When the cluster reschedule finished, the client came back up, and serviced tasks.
10:06:34: GRPC ERROR: 14 UNAVAILABLE: GOAWAY received
three times
10:10:36: GRPC ERROR: 14 UNAVAILABLE: GOAWAY received
once.
10:29:15: Worker still working.
10:43:43: GRPC ERROR: 14 UNAVAILABLE: GOAWAY received
once.
10:43:48: GRPC ERROR: 14 UNAVAILABLE: GOAWAY received
once.
10:52:53: Worker still working.
11:06:32: GRPC ERROR: 14 UNAVAILABLE: GOAWAY received
once.
11:10:19: GRPC ERROR: 14 UNAVAILABLE: GOAWAY received
once.
11:10:33: GRPC ERROR: 14 UNAVAILABLE: GOAWAY received
twice.
11:29:01: Worker still working.
11:38:33: GRPC ERROR: 14 UNAVAILABLE: GOAWAY received
twice.
11:47:57: Worker still working.
12:06:37: GRPC ERROR: 14 UNAVAILABLE: GOAWAY received
twice.
12:10:12: GRPC ERROR: 14 UNAVAILABLE: GOAWAY received
twice.
The 12:06 and 12:10 events were predicted, so there is a pattern.
12:17:00 Restarted workers to determine if the pattern is absolute timed (server-dependent) or relative timed (client-elapsed-time-dependent)
12:43:41: GRPC ERROR: 14 UNAVAILABLE: GOAWAY received
five times.
Running the client against a local broker running in Docker, against a remote broker in the same data centre (AWS US East), or against a K8s cluster via port-forwarding (AWS US East to GKE AU South East), there are none of these errors.
Therefore it is either the proxy or the broker config on Camunda Cloud.
It's still disconnecting and requiring a reboot. Try this: if the channel is down for a set amount of time, destroy and recreate the channel.
It looks like the worker channels are durable, but the client channel used to send commands becomes stale.
At the moment you can't reliably inspect the state of the client channel because the worker channel state bubbles up through it. Will change that behaviour in #109.
Any news on this?
Are you seeing this issue in production? I would be surprised if you see it with Lambdas. It seems to affect long-lived connections.
The Camunda Cloud team are now using this in production for their own systems, and are looking into the source of these issues.

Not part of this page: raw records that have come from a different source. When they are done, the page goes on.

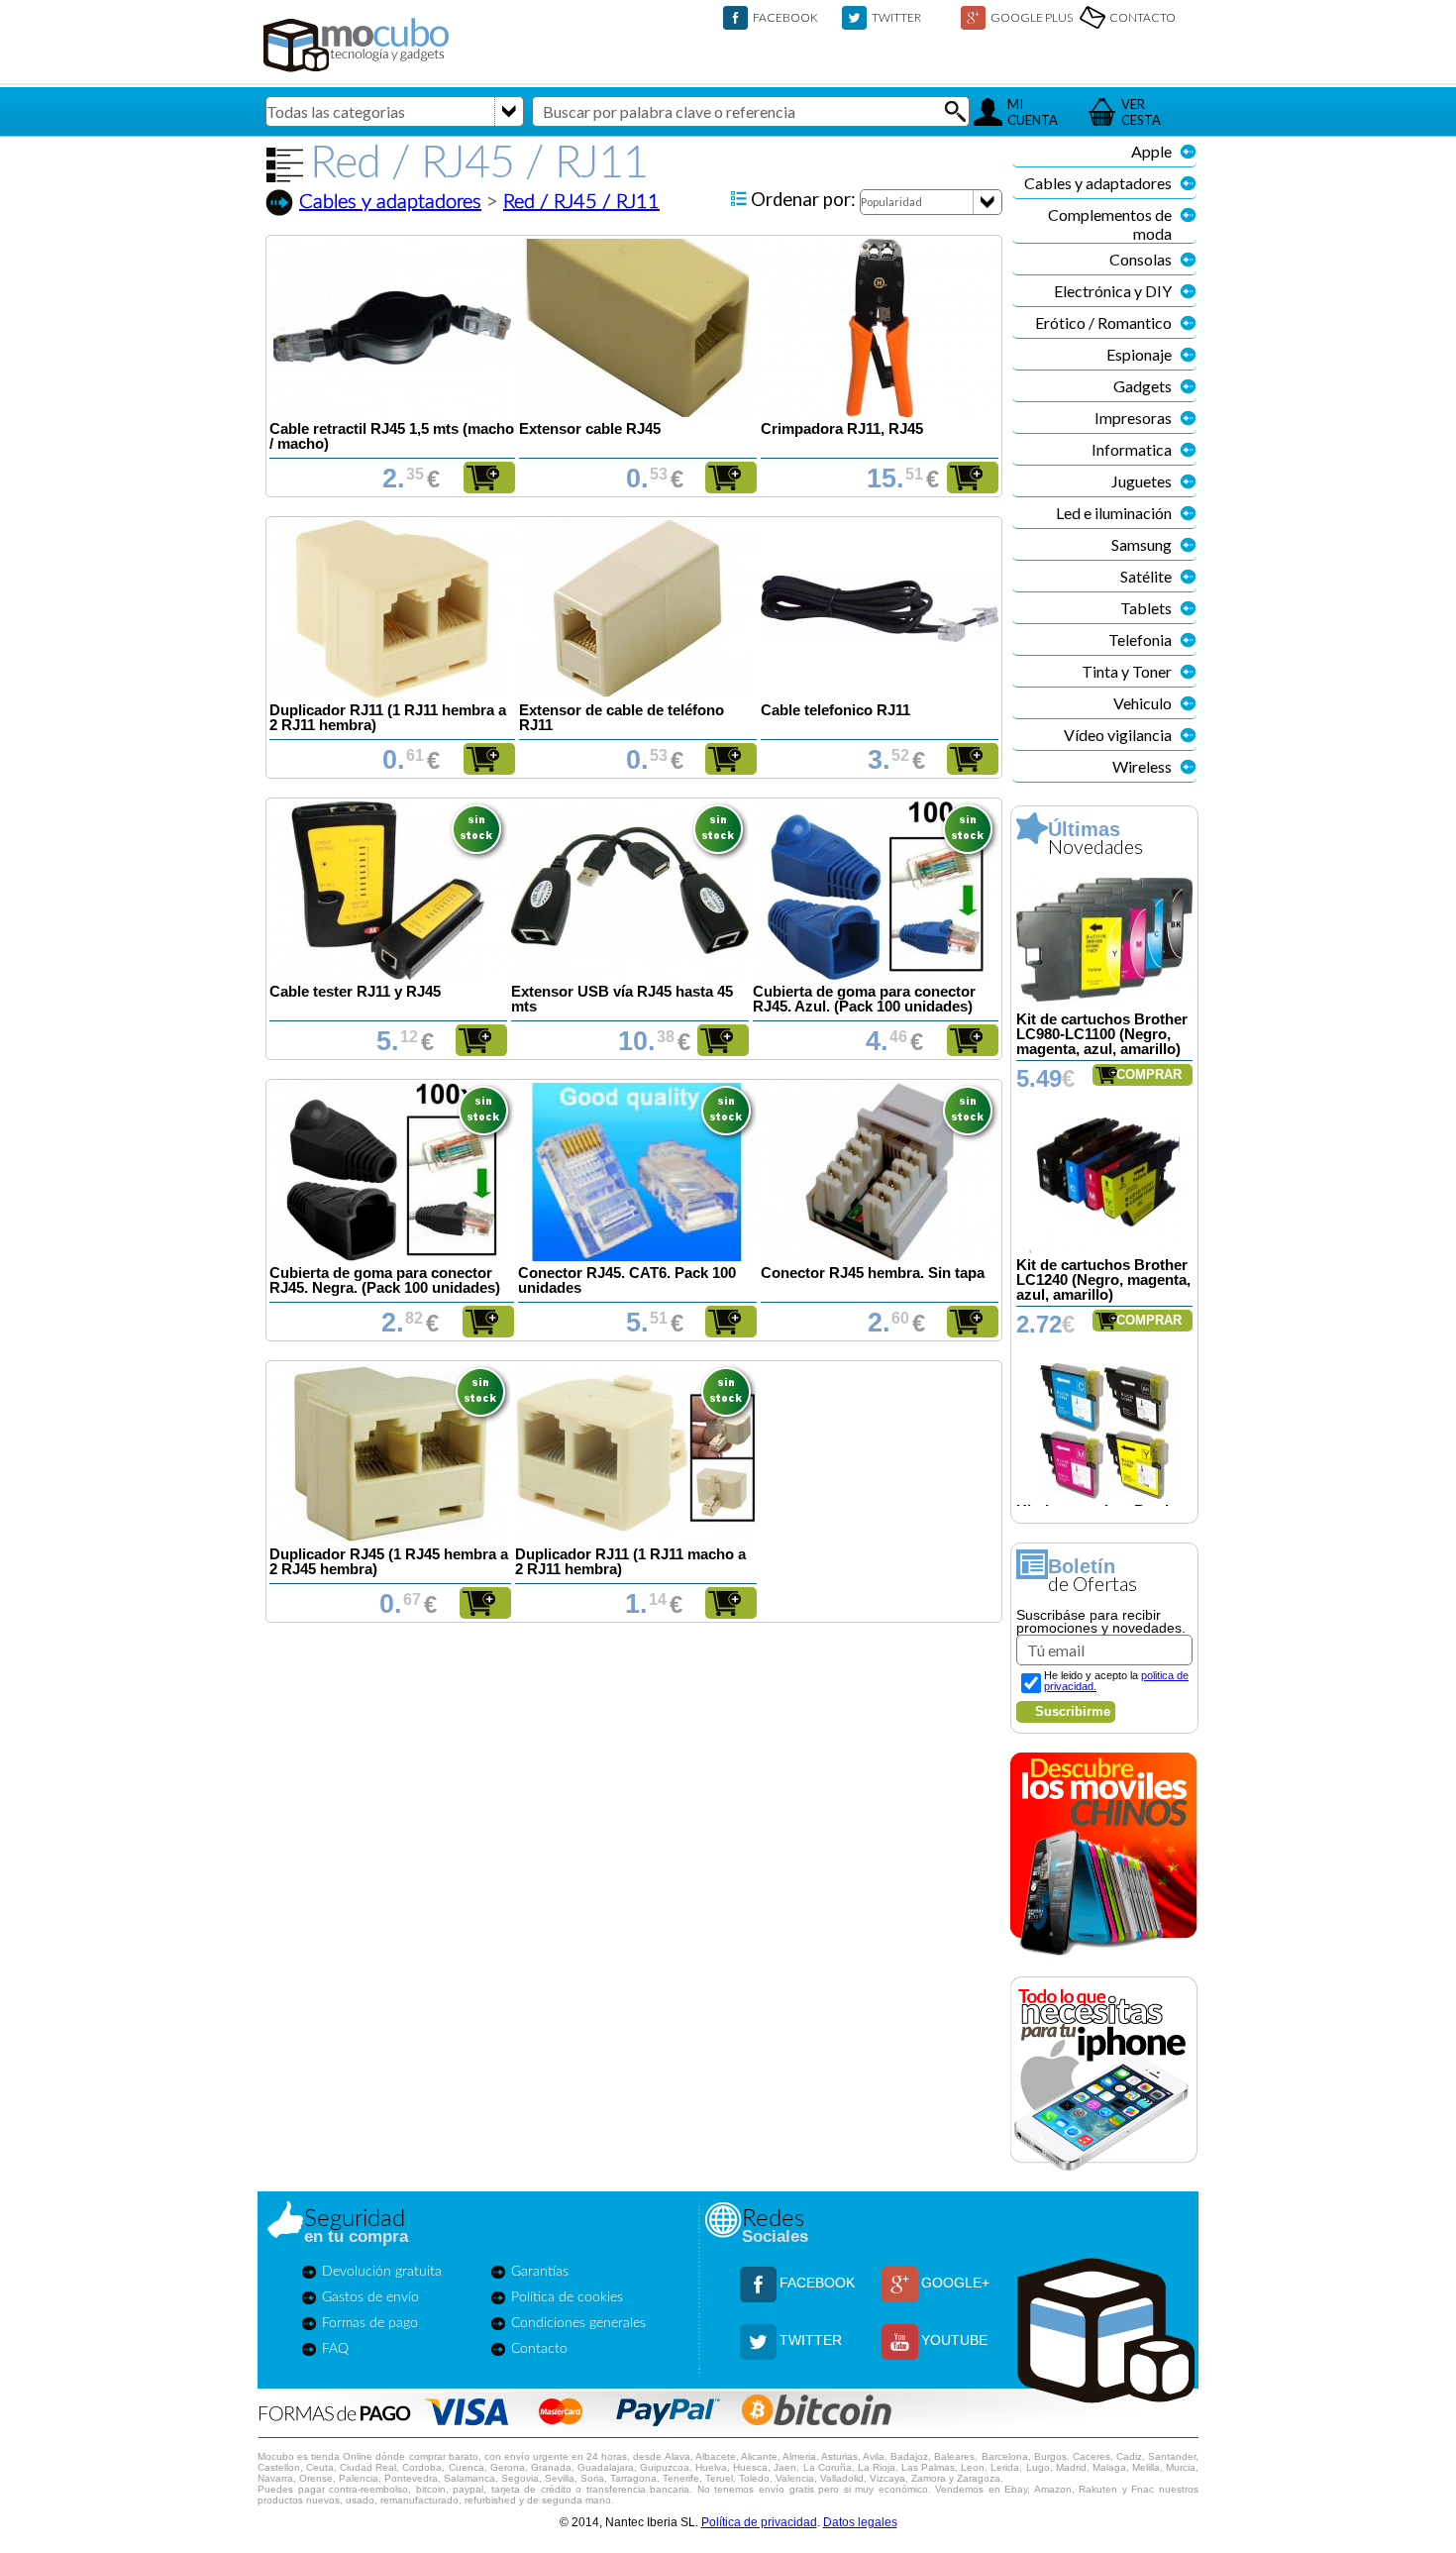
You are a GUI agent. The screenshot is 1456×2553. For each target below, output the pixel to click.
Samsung (1141, 544)
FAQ (335, 2349)
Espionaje (1139, 354)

Looked into this today with @colrad. We believe nginx receives the keepalive but doesn't pass it to the backend. Because the nginx <-> backend connection has no data on it, it's killed after 60s by the grpc_read_timeout
. We've increased that timeout to 601s (1s > than the default long-poll of 10 mins) in https://github.com/camunda-cloud/zeebe-controller-k8s/pull/185 - this should go live this week
https://trac.nginx.org/nginx/ticket/1555 sound familiar? we are playing around with tuning http2_max_requests but this comes with some caveats (basically it's a cap on a memory leak).
any chance you could put a debug counter on the requests?
Fixed in 0.23.0.
@jwulf thanks for the fix! what was the root cause?
Since cloud went to Zeebe 0.21.1, this happens every day:
The client reports it is connected, but does not retrieve any jobs.
Could this be due to pod rescheduling?